The Jordanian annexation of the West Bank formally occurred on 24 April 1950, after the 1948 Arab–Israeli War, during which Transjordan occupied territory that had previously been part of Mandatory Palestine and had been earmarked by the UN General Assembly Resolution 181 of 29 November 1947 for an independent Arab state to be established there alongside a Jewish state mainly to its west. The annexation tripled the population of Transjordan, from 400,000 to 1,300,000.

During the war, Jordan's Arab Legion took control of territory on the western side of the Jordan River, including the cities of Jericho, Bethlehem, Hebron, Nablus and eastern Jerusalem, including the Old City. Following the end of hostilities, the area that remained under Jordanian control became known as the West Bank.

During the December 1948 Jericho Conference, hundreds of Palestinian notables in the West Bank gathered, accepted Jordanian rule and recognized Abdullah as ruler. The West Bank was formally annexed on 24 April 1950, but the annexation was widely considered as illegal and void by most of the international community. A month afterwards, the Arab League, having received assurances from Jordan, resolved to treat the annexed area as being held in trust until the Palestine question was resolved. Recognition of Jordan's declaration of annexation was granted by the United Kingdom, the United States, Iraq, and possibly Pakistan, and no objections were raised when Jordan was admitted to the United Nations in 1955.

When Jordan transferred its full citizenship rights to the residents of the West Bank, the annexation more than doubled the population of Jordan. The naturalized Palestinians enjoyed equal opportunities in all sectors of the state without discrimination, and they were given half of the seats of the Jordanian parliament.

STATED PROBLEM A:
From the listing, write out as a numbered list the lines between the one holding "Popoviciu type inequalities" and the one holding "Schur-Convexity of Čebišev", inclusive, leaving out any blank lines.
The listing below has nothing to do with the text on the Jordanian annexation of the West Bank.

RECORDS SHOWN:
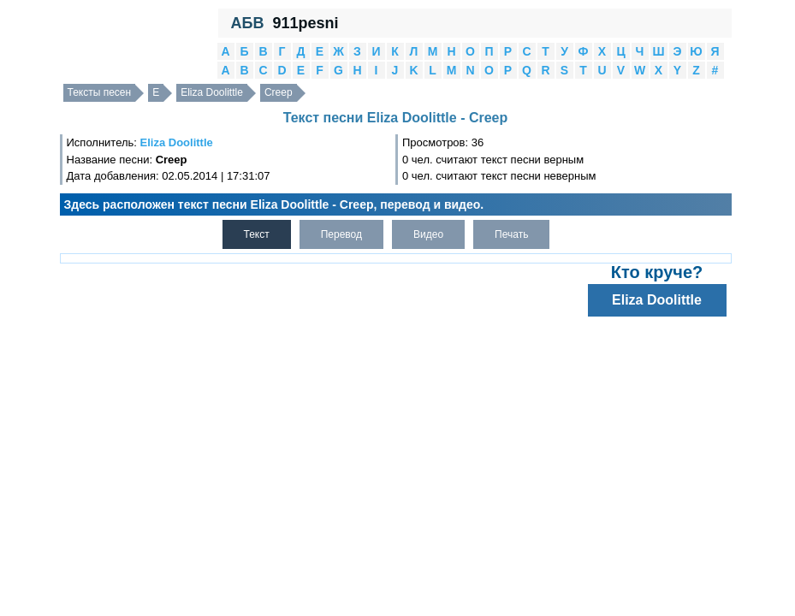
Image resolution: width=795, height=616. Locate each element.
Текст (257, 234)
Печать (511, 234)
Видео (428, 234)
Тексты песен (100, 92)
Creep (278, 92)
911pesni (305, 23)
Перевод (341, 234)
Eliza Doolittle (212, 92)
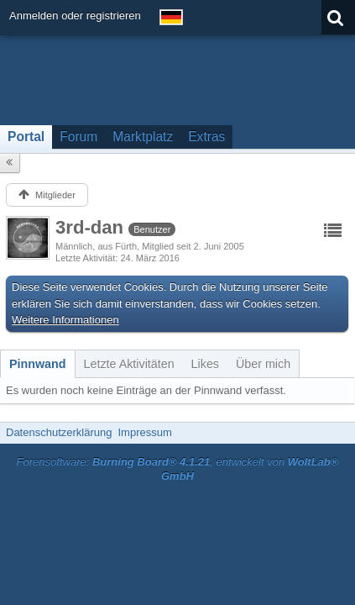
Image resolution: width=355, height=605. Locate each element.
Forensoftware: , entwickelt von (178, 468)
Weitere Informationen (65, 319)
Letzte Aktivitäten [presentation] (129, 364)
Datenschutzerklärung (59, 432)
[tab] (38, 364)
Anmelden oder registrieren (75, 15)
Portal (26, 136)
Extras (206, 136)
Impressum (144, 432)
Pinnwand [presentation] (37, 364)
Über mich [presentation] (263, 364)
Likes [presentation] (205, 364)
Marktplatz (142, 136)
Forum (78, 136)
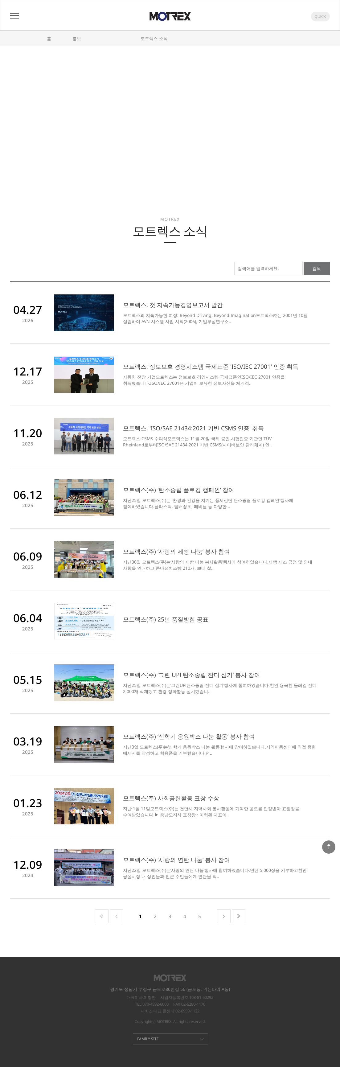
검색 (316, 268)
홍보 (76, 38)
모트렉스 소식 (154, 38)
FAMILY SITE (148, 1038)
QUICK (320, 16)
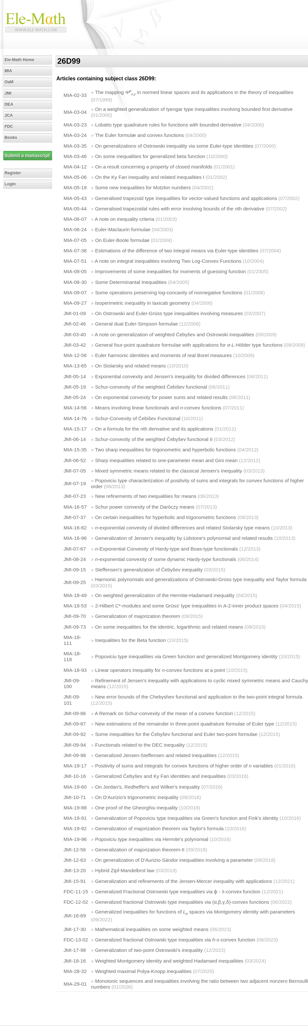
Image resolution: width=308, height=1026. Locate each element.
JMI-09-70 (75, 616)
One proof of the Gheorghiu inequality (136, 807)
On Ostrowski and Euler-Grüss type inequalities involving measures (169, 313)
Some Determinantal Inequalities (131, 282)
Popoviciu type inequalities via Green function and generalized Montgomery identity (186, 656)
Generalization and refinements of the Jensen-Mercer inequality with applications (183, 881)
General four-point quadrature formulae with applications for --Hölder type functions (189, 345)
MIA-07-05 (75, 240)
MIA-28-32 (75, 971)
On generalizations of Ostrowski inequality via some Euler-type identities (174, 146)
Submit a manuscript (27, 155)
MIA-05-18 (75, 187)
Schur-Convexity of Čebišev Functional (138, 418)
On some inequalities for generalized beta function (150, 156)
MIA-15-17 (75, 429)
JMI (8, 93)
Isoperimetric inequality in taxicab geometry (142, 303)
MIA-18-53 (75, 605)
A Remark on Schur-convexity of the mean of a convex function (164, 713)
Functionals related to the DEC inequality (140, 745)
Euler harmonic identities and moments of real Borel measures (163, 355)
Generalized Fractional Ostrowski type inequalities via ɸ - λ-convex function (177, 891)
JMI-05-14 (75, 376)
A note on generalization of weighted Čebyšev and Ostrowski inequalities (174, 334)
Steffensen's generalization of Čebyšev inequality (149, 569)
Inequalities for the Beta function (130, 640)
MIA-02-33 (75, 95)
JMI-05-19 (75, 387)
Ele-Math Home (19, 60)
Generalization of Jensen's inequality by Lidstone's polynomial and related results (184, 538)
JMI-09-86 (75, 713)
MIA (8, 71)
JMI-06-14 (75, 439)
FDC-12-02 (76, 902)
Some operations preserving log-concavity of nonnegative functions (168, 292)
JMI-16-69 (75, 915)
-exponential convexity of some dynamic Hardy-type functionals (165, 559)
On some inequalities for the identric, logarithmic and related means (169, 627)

STATED PROBLEM B:
According to the text on the Jordanian annexation of the West Bank, what were Transjordan's population figures before and after the annexation?

WORKED SOLUTION A:
1. Popoviciu type inequalities via Green function and generalized Montgomery identity (186, 656)
2. Generalization and refinements of the Jensen-Mercer inequality with applications (183, 881)
3. General four-point quadrature formulae with applications for --Hölder type functions (189, 345)
4. MIA-07-05 (75, 240)
5. MIA-28-32 (75, 971)
6. On generalizations of Ostrowski inequality via some Euler-type identities (174, 146)
7. Submit a manuscript (27, 155)
8. MIA-05-18 (75, 187)
9. Schur-Convexity of Čebišev Functional (138, 418)

WORKED SOLUTION B:
The population tripled, from 400,000 to 1,300,000.